*Photograph: Joe Buckley
MULTI-MILLIONAIRE Pat McDonagh has said the long-running battle to open The Banner Plaza has been one of the most challenging projects of his career.
Nine years after first submitting plans to construct a motorway service station on the outskirts of Ennis, McDonagh had a smile on his face as The Banner Plaza opened to the public on Friday, creating 120 new jobs in the process.
Bogus letters of support, withdrawn plans, revised applications and judicial reviews have been part of the drama accompanying the efforts over the last decade to construct the Plaza with costs rising to over €18m.
Speaking to The Clare Echo, Supermac’s MD McDonagh admitted this venture was among the most challenging since he founded the fast food company in 1978. “Fourteen years is a long time in the project and process. There’s times you say what am I doing wrong or what is the point but I always knew this was a very good site because I know it from being in Ennis and going to Limerick, I always knew there was a need for something here. The greater need of the community has to overcome the need of the objector because in any project it is the community and people’s needs that should come first not somebody that is objecting for the sake of objecting or not because we are asked for X amount and to follow objections, it is a different game that we are now compared to twenty or thirty years ago when we started off but something will have to be done with it otherwise Ireland will stagnate”.

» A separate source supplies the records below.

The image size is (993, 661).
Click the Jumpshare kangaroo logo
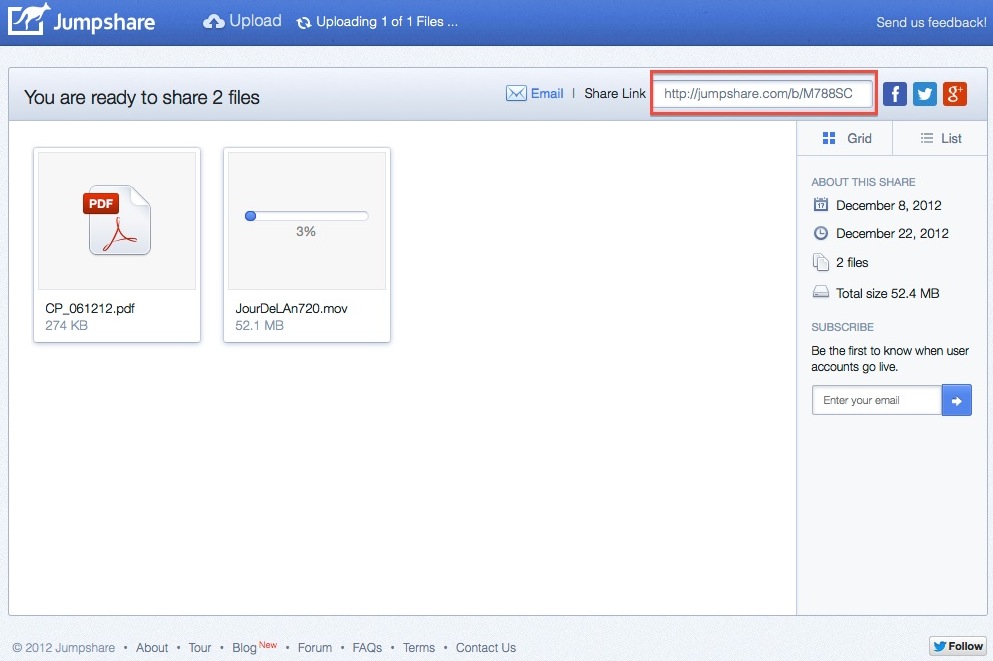[29, 21]
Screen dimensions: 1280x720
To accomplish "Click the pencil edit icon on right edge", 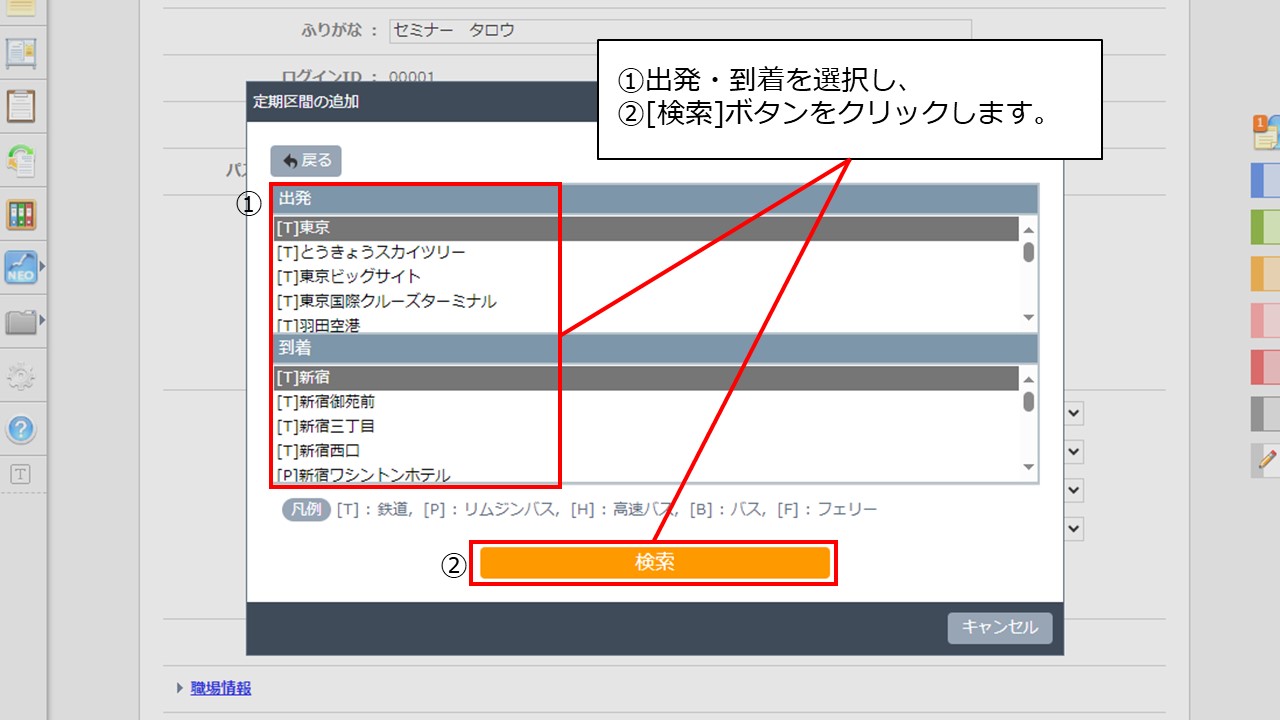I will (1264, 461).
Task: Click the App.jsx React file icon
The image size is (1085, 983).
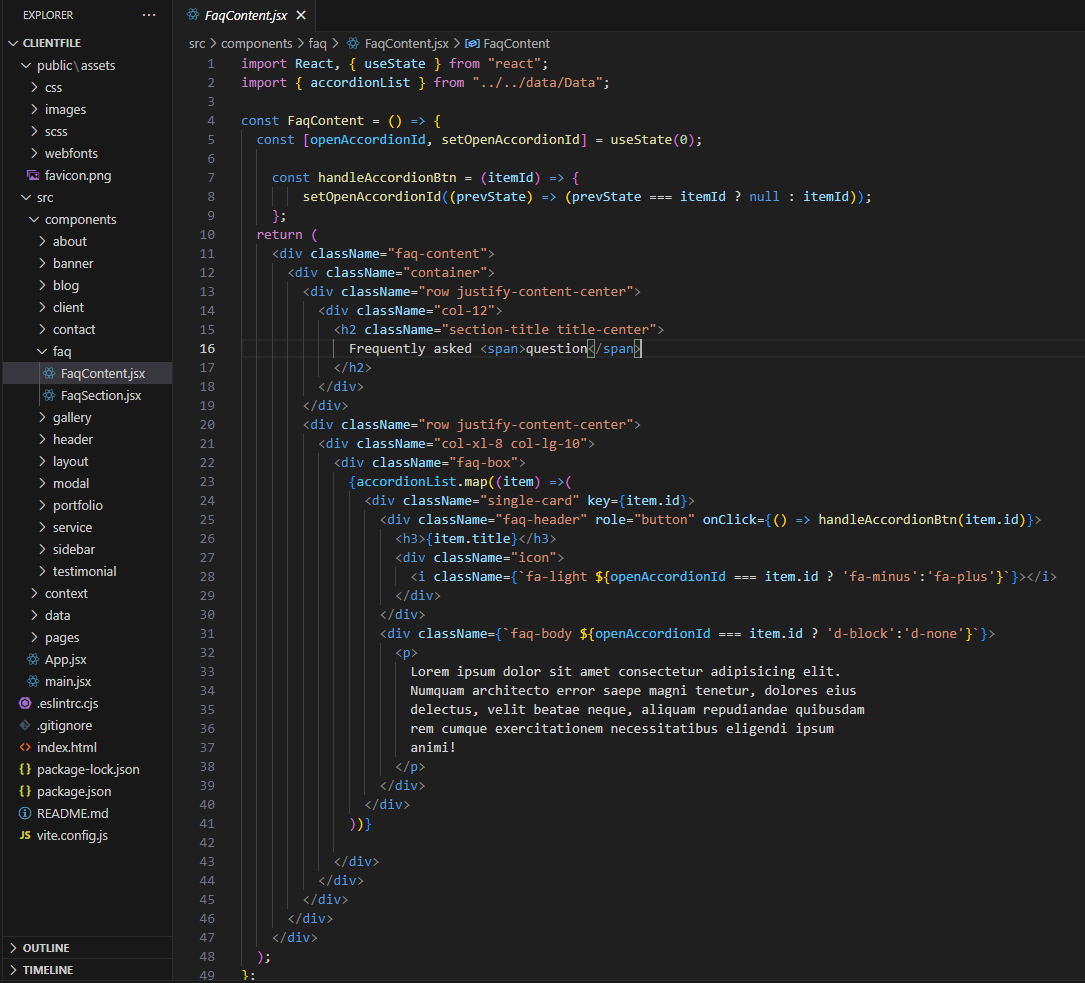Action: point(33,659)
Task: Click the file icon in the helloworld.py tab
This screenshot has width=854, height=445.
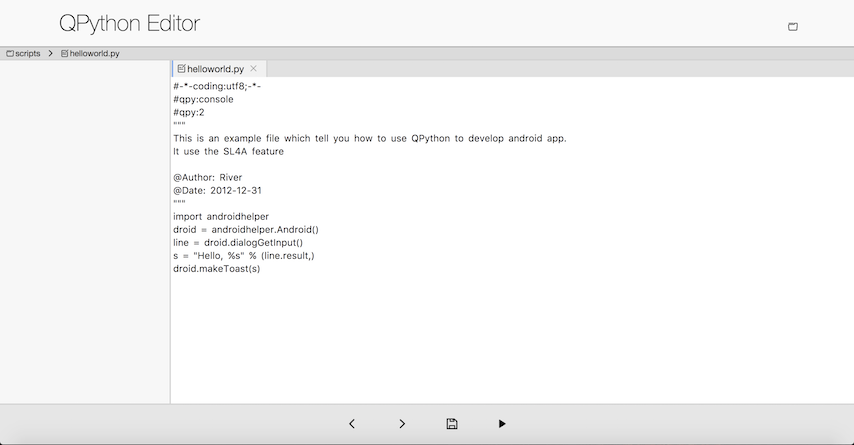Action: [x=181, y=69]
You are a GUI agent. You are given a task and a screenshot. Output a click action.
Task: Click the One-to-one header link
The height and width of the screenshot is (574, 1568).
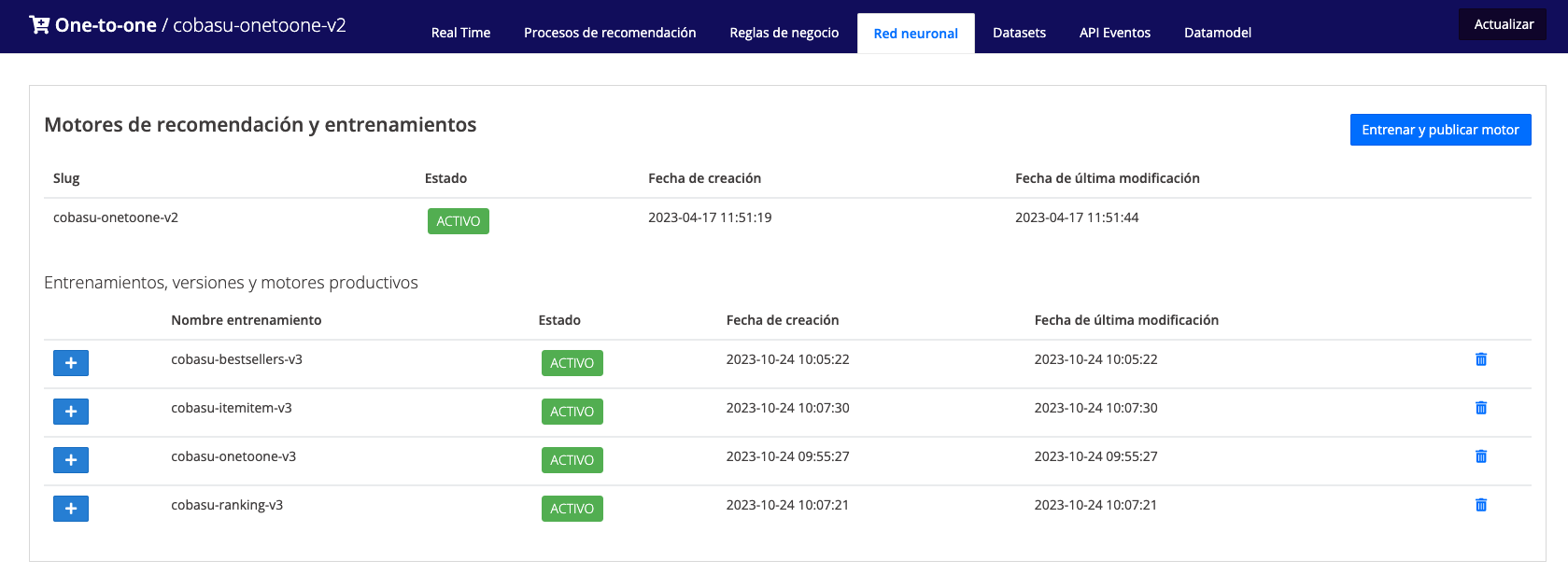tap(106, 25)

On planning alone, costs for the Banner Plaza have hit €2m he confirmed. “The costs have escalated, we built the Obama Plaza a year after we bought here, the costs of construction have gone up by eighty percent in the meantime, the costs of planning for this alone between judicial reviews and An Bord Pleanála is escalating from year to year, the cost of planning alone was about €2m and it is continuing to grow. It is worth it, anything that you can have a vision for and a team with you that will aim to achieve the same result is great. Thanks to all our own team and our own construction team who did this job in a record time of 34 weeks despite all the obstacles along the way even when we started construction, we still got here on time”.
Given that it took 34 weeks for his team to construct the entire Plaza, it was put to him that his team may have been a better choice for finishing the €2.24bn National Children’s Hospital which has failed to meet its deadline on fifteen occasions and is now most likely to treat patients in June 2026. “When you have a project, a vision and a great team behind you then you can achieve almost anything, that is what we had here. This team has been with us for the last three or four projects so they know what they are doing, they are working together and there wasn’t a cross word on site for the whole development”.
Friday’s unofficial opening brought huge crowds to Doora and was quietly announced on social media in the days prior. “We opened because we were ready, it is simple as that, we don’t wait for an official opening, when the job is ready we open it, we were lucky that the weather was good for the most part of the summer, great credit is due to our own guys and to the whole team,” McDonagh stated.
He commented, “It is up and running today, there are a few more bits of work to be done but it will be over the next couple of weeks and then we’ll be happy with it then, we’re happy with it at the moment, it will be an official opening then not an unofficial opening”.